2.2.1 Rechtswirkung der "Selbstanzeigeerklärung"

 

Rz. 27

Die "Selbstanzeigeerklärung" begründet für den "Selbstanzeigenden" die Anwartschaft auf Straffreiheit hinsichtlich der Steuerhinterziehung (Rz. 18), sofern nicht bei Abgabe der Erklärung ein Ausschlussgrund nach § 371 Abs. 2 AO vorliegt (Rz. 62).
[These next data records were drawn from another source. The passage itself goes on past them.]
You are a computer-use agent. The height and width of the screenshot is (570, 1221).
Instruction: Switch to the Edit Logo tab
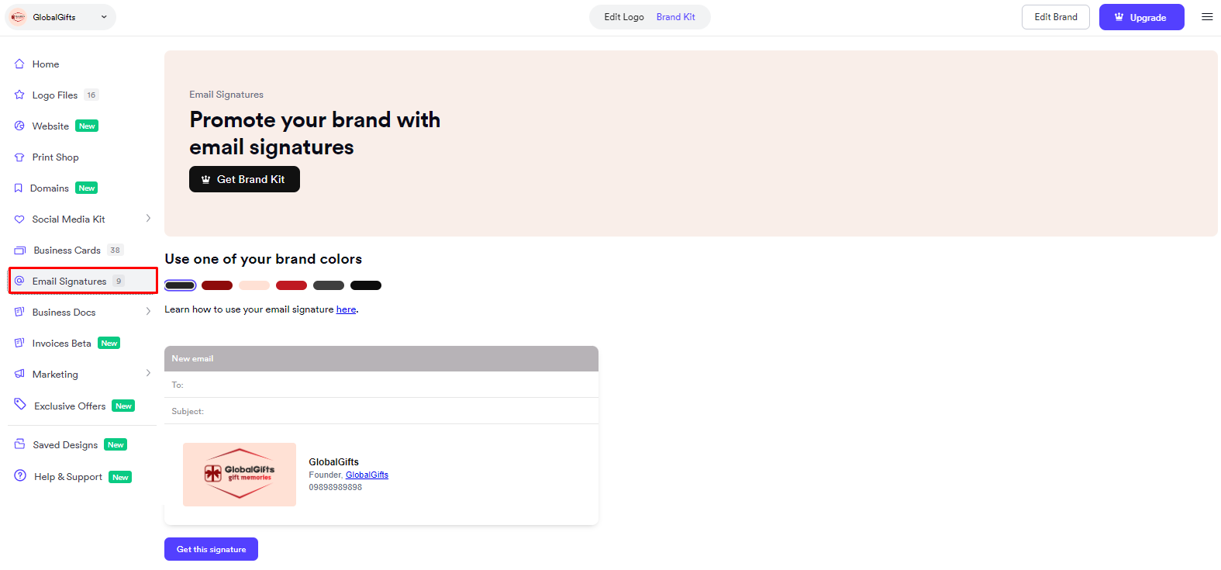tap(624, 17)
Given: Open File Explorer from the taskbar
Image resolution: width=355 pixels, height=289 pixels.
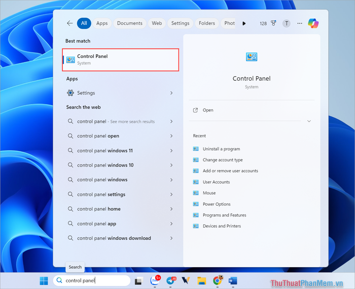Looking at the screenshot, I should coord(201,281).
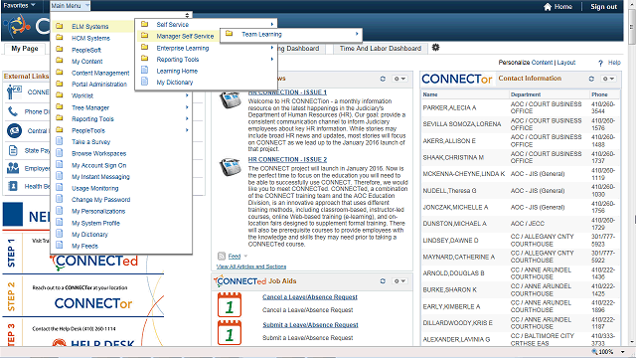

Das Anwartschaftsrecht ist zudem regelmäßig auflösend bedingt durch die fristgerechte Nachentrichtung gem. § 371 Abs. 3 AO (Rz. 122).

Diese Anwartschaft folgt allein aus der Abgabe der Erklärung (Rz. 5, 34). Die Erklärung ist unter diesem Gesichtspunkt nicht anfechtbar oder widerruflich[1]. Die Voraussetzungen des § 371 AO müssen objektiv vorliegen, auf die Meinung des "Selbstanzeigenden" kommt es nicht an[2].

[1] Niedersächsisches FG v. 10.9.2005, 3 V 281/05, EFG 2006, 936; FG Baden-Württemberg v. 11.12.2006, 6 K 214/05, EFG 2007, 330; zur Korrektur oder dem Widerruf der in der Erklärung enthaltenen Angaben s. Rz. 58.
[2] Joecks, in Franzen/Gast/Joecks, Steuerstrafrecht, 7. Aufl. 2009, § 371 AO Rz. 34.

2.2.2 Allgemeine Voraussetzungen der Anwartschaft auf Straffreiheit

2.2.2.1 Verfolgbare Steuerhinterziehung

 

Rz. 28

Die Anwartschaft auf Straffreiheit wird nach § 371 Abs. 1 AO für denjenigen begründet, der in den Fällen des § 370 AO die "Selbstanzeigeerklärung" abgibt. Die "Selbstanzeige" setzt einmal das Vorliegen des Straftatbestands der Steuerhinterziehung voraus (Rz. 18).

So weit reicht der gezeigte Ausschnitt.